There is not going to be an economic rebound near vast tracts of public land. There is no compelling reason to locate a business in a place that cannot support a county court, a school house, a paved road, without being on the Federal dole with the Rural Secure Schools bullshit deal. County welfare disguised as PILT payments. Payment in lieu of taxes. So what, really, is the difference? The payments are made from tax revenue on incomes. There is a fortune tied up in the Land, Water, Conservation Fund, a royalty paid to the Feds for now not permitted off shore drilling permit sales. The money is used almost exclusively by NGOs of favor who deal in buying private land to sell exclusively to the Feds. And get a 30% or more vigorish payment from the Feds for their effort. The anointed middle middle men, who use the profits to lobby Congress and litigate against Federal Land managers, all paid for by the left in Congress by the back door. A Barney Frank kind of deal, when you think about it. Fannie and Freddie buying votes for the left. The Land, Water Conservation Fund buying votes for the left. Maybe that will end with the new sheriff with the big gavel. Conk!! And tipped 'er over, he did...

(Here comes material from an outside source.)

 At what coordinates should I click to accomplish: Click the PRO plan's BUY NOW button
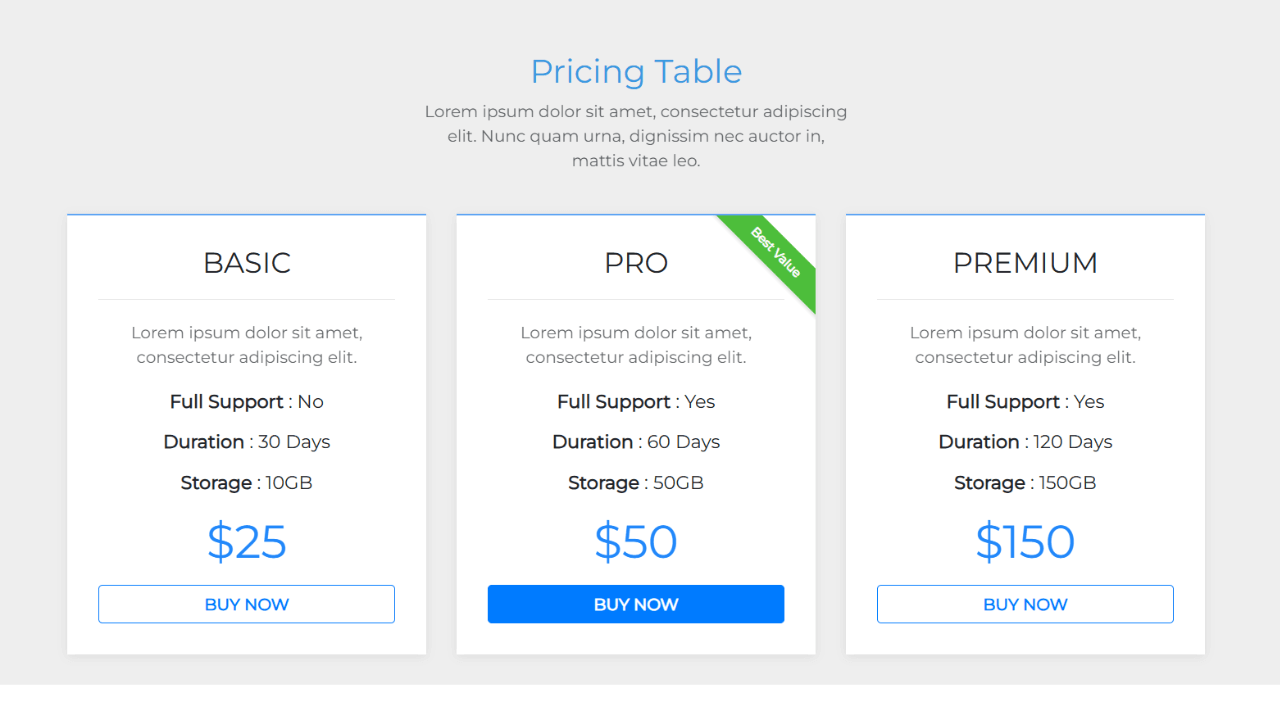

Austin, Texas is siting all these big high tech plants because they are not confined and constricted by having Public Lands surrounding the paucity of private land, created in amounts that would serve as townships almost two centuries ago. Anachronisms. And piss poor ones, at that. All that land that can be bought, can be served with infrastructure, all to site plants that will employ people. And the mayor of Austin says he is recruiting companies in places like California because Texas has no income tax on individuals and companies. And a thriving cultural diversity helped by cheap and available housing. No San Francisco ghetto three stories high and 16 feet wide by 60 feet long for a million bucks or more. No half million dollar condos for waitperson help. The Mayor's sales pitch is we have land, we have affordable housing, we have a nice warm climate, and we have a mega university, and we have the arts available for all. And, we want you. We will do what it takes to have you here. And you can't do that surrounded by Federal land, all locked down like a reform school for hippies. Or is that what is it, really? If you couldn't get a job at the post office, you went to work for the Forest Service.